The Quantum Fourier Transform $\mathcal{F}$ on $n$ qubits can be expressed by the following equation. $$ \mathcal{F} \ket{j} = \frac{1}{\sqrt{2^n}} \sum_{k=0}^{2^n-1} e^{2\pi i jk / 2^n} \ket{k} $$

It is also worth mentioning that the Quantum Fourier Transform is unitary, and its inverse can be written as follows. $$ \mathcal{F}^{-1} \ket{k} = \mathcal{F}^\dagger \ket{k} = \frac{1}{\sqrt{2^n}} \sum_{j=0}^{2^n-1} e^{-2\pi i jk / 2^n} \ket{j} $$

Concrete examples of the Quantum Fourier Transform

For a single qubit

Let’s apply the quantum Fourier transform to the state $\ket{0}$.

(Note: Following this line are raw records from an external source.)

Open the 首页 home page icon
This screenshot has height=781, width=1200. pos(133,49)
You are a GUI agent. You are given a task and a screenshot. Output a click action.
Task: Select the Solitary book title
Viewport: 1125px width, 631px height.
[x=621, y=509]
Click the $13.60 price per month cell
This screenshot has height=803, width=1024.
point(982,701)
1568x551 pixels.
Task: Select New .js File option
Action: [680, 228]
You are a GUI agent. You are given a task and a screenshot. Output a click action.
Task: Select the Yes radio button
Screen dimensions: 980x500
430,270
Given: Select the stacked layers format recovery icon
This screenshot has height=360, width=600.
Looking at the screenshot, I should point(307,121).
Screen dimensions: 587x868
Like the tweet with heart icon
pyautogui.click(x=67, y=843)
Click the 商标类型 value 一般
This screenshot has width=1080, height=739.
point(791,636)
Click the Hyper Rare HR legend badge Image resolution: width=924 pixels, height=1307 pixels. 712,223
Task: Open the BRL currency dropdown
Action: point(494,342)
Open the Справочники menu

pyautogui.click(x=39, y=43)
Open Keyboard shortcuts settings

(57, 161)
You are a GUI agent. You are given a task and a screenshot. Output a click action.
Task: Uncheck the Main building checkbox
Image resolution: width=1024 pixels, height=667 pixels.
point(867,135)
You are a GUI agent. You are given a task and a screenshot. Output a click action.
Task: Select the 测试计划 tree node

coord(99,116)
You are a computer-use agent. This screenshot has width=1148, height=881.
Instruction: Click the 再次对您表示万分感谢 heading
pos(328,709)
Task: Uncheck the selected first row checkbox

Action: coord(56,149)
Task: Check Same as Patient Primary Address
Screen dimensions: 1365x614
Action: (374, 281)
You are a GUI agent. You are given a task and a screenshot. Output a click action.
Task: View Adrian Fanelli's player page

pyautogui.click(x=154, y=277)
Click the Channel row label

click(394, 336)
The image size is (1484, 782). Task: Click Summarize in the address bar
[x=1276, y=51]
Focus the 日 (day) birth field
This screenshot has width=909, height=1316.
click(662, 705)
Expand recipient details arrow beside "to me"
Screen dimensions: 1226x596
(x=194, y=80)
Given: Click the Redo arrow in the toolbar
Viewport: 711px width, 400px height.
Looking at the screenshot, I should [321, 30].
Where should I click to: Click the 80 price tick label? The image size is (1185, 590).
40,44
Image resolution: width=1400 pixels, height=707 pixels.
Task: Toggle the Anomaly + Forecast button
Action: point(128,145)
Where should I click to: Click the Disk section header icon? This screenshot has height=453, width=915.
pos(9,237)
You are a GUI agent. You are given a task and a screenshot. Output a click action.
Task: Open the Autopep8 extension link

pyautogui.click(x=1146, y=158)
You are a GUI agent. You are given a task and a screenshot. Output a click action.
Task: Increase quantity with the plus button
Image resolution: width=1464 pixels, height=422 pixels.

$$ \mathcal{F} \ket{0} = \frac{1}{\sqrt{2}} ( \ket{0} + \ket{1} ) $$ As you can see, $\ket{0}$ becomes a superposition of states with no phase shift.

Let’s apply the quantum Fourier transform to the state $\ket{1}$.

$$ \mathcal{F} \ket{1} = \frac{1}{\sqrt{2}} ( \ket{0} + e^{\pi i} \ket{1} ) = \frac{1}{\sqrt{2}} ( \ket{0} - \ket{1} ) $$ As you can see, the Quantum Fourier Transform of $\ket{1}$ becomes a superposition where each component has a phase shift of π, indicating a phase-inverted state.

For two qubits

Let’s apply the quantum Fourier transform to the state $\ket{00}$.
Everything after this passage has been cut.